Matthew, our Millennium Baby, was born with a head of thick, black hair. Just beautiful! Immediately after birth we knew something was just not right. He had angulated thumbs and big broad toes and a stridor (making high pitched noises while breathing). Little did we know what was ahead of us?
Day 2 of his life our baby boy was placed in the Neonatal Intensive Care Unit. A few days later, we were gathered in a room with the doctors and told his diagnosis. He had a rare syndrome, Rubinstein Taybi Syndrome, or RTS. We were told that he will be of small stature, have mental retardation, speech delays, feeding issues and behavior issues as well; but as each child is an individual we should therefore take it one day at a time. WOW!!!! Not only was this our first child, but now all of this. They later also discovered he had a small floppy airway, a paralyzed vocal cord, low muscle tone and extreme mucous all due to this syndrome. After 3 1/2 weeks in the NICU, our baby boy came home with a feeding tube in his nose, oxygen, and a heart monitor. He was also discharged with speech, occupational, and physical therapy, as well as home nurse visits twice weekly. Matthew’s first few months of life were the scariest for us.
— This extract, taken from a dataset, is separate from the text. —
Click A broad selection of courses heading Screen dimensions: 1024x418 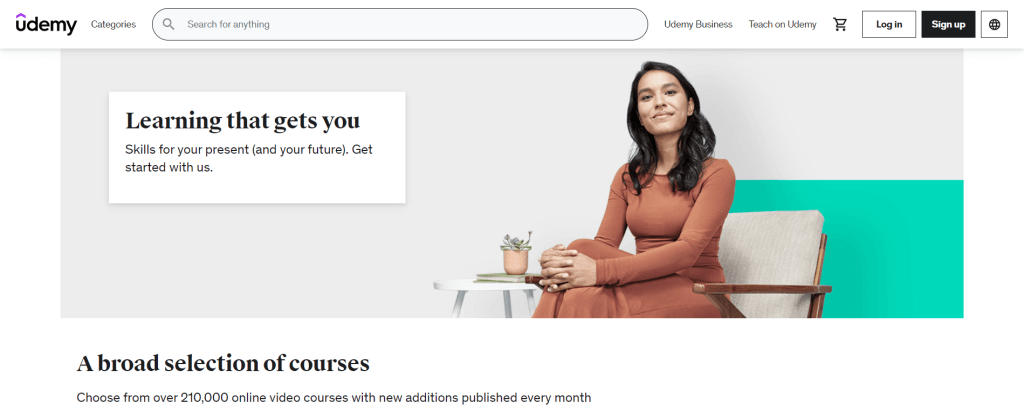tap(223, 363)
Some of our big boy’s challenges right now are developmental delays, speech, sensory, behavior, and sleeping issues. He has had nine surgeries including a tonsil- and adenoidectomy, hernia repairs and multiple dental surgeries through which he came with flying colors. Praise the Lord!
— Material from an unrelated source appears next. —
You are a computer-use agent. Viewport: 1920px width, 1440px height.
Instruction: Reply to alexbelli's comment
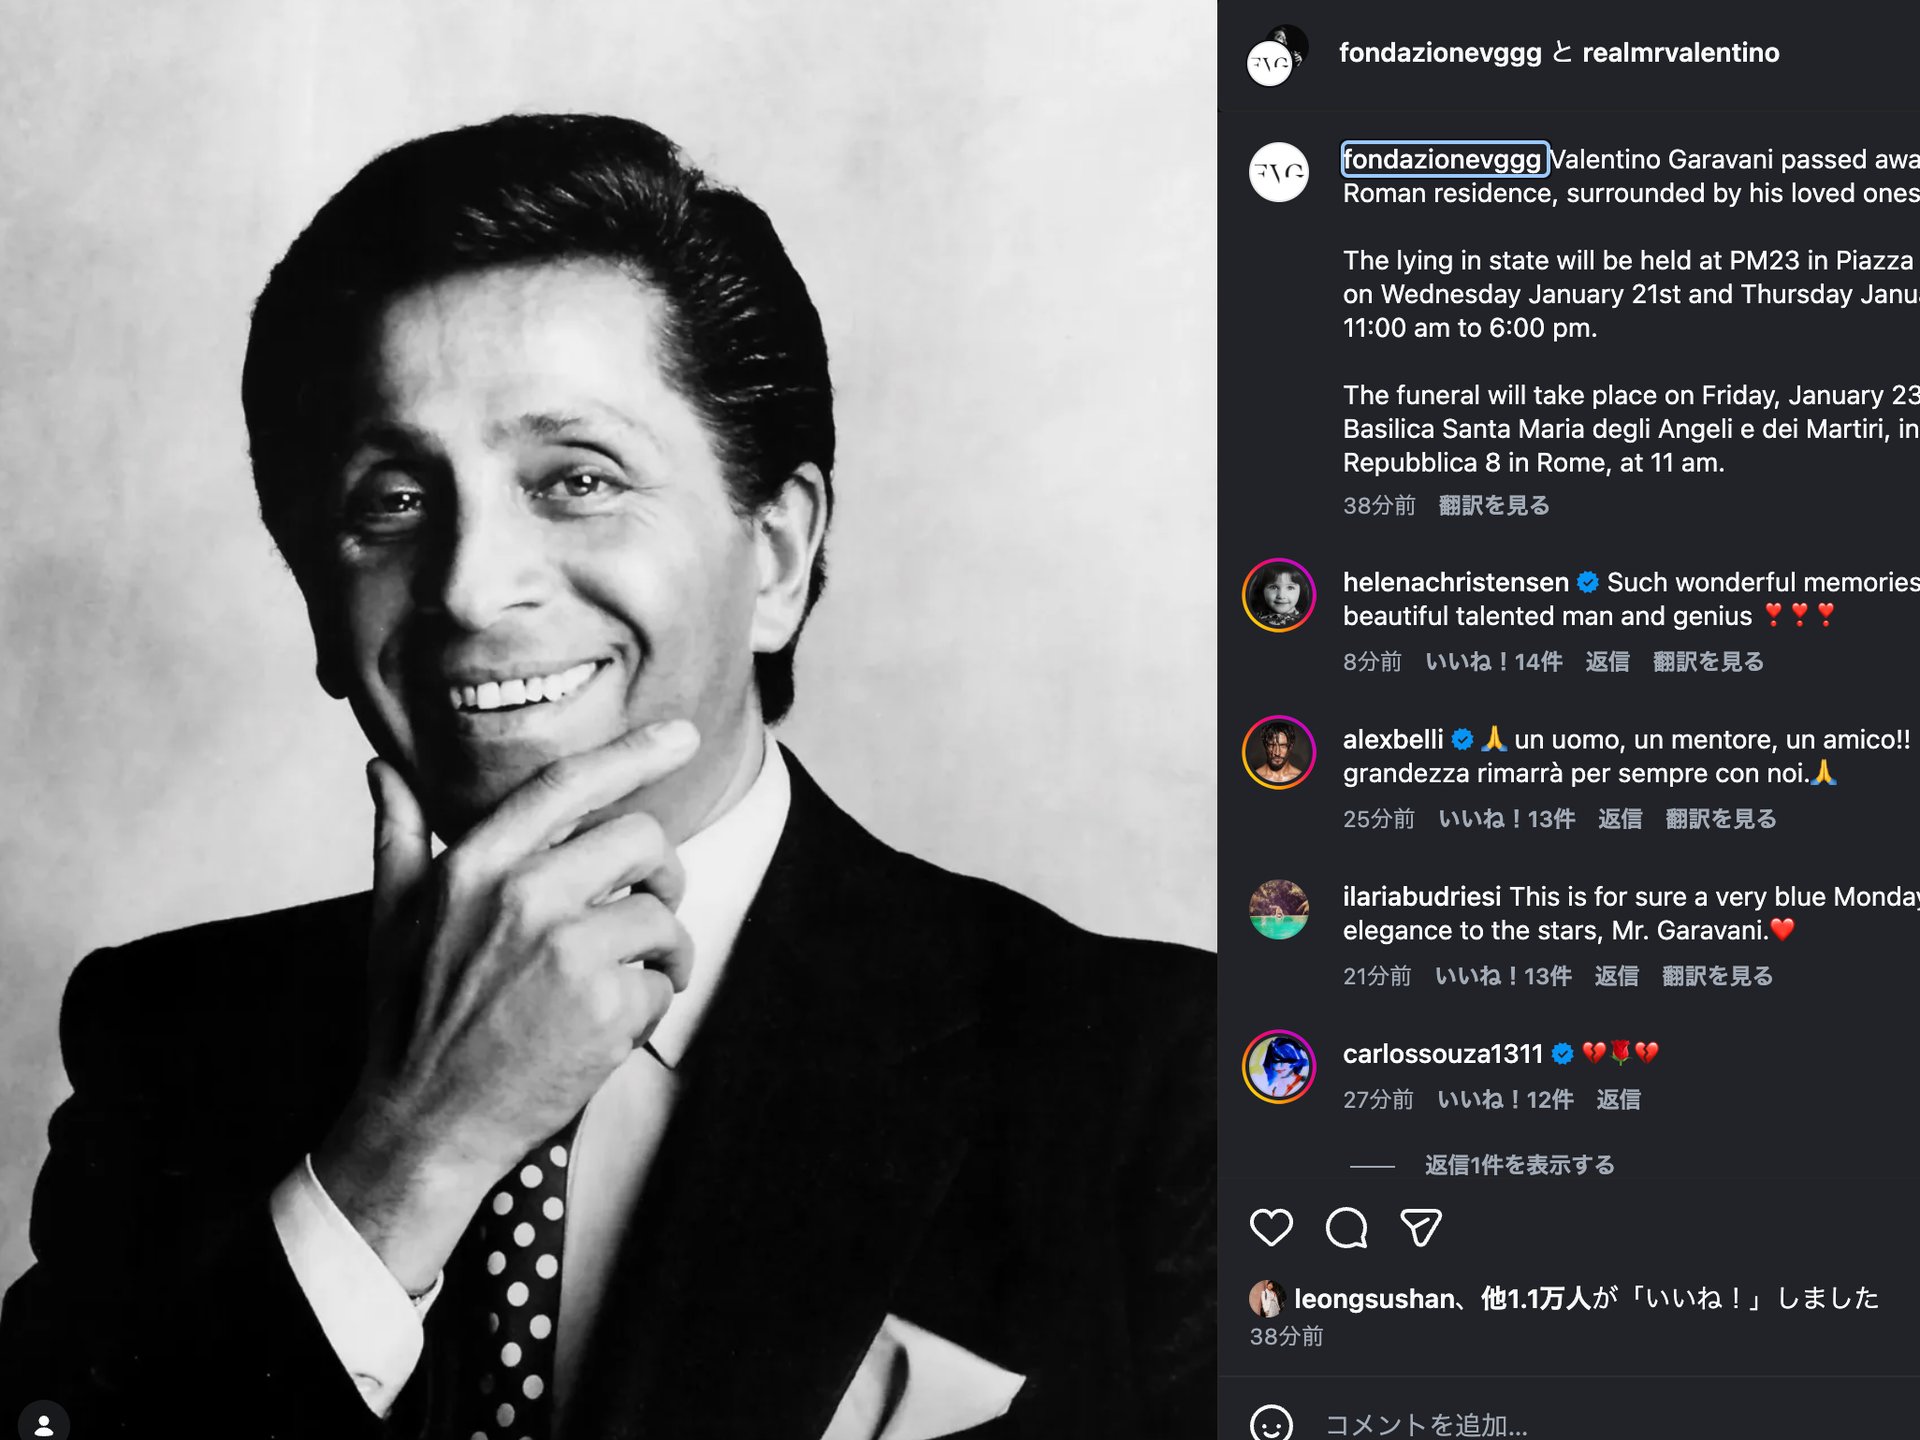[1619, 819]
Sleep has been an issue from the beginning. Matthew has mild sleep apnea and I don’t believe he has ever slept a whole night through. Sometimes he wakes up 5 times before we get to bed. His bed is now next to ours and I’m longing for the day that he will sleep in his own room. Little sis gets pinched frequently, but handles it like a pro. Most behavior we believe comes from frustration. Speech is a challenge, but one he is trying to overcome with such determination! He is trying so hard and is starting to sound out words. I do believe speech is coming!!! Matthew started to sign at a very early age and literally knows hundreds of signs, which has helped him communicate in the past. Now Matthew uses his DynaVox communication device. It is so neat when you hear across the room, “I want ice cream.” He’s getting to be a pro at it using it. But what electronic device isn’t he able to manipulate? The board has blessed Matthew as well as us. Thank you to all who have made it possible!
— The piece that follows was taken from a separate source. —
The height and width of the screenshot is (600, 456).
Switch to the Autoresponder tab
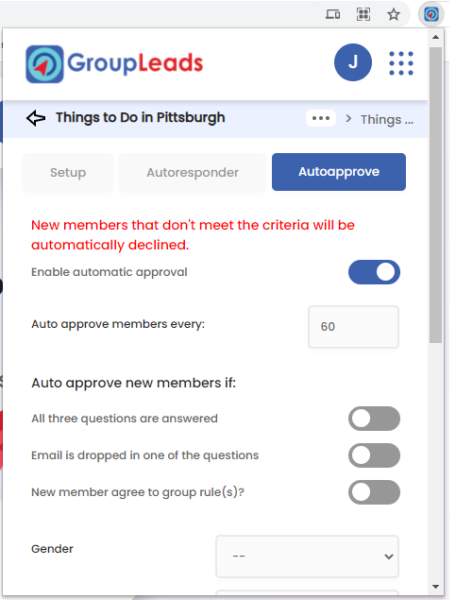(192, 172)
Matthew started crawling at the age of 2 and learned to walk right before he turned 4. Actually, it was on Mother’s Day weekend. What a gift for me! These are the things you take for granted, but for us, each milestone is a celebration! Two activities he has recently mastered are swinging all by himself on a regular swing and riding his tricycle! It is so neat to watch him ride his bike with all of his cousins. Matthew is a very happy and loving boy!!! He enjoys going to school and likes everyone there. He’s entering 3rd grade this Fall and is very excited about it. Matthew is now reading with the Edmark reading program using his communication device. This is huge! He is also just learning to type and can now type is name without any assistance.
It hasn’t always been easy, emotionally or financially, but with the support from all of our families, friends, and you, the people we don’t even know, who have so kindly supported us; this journey has become much easier. Words can not express how we feel. We are focusing on the blessing that Matthew is and always will be.
He truly is a reflection of his name - he is MATTHEW, our “Gift from God “
Ma Ma (Kiki), Da Da (Ted) and Pey Pey (sis) - as Matthew so lovingly calls us!
At the hospital in the NICU, I took one look at my mom and knew she would take good care of me!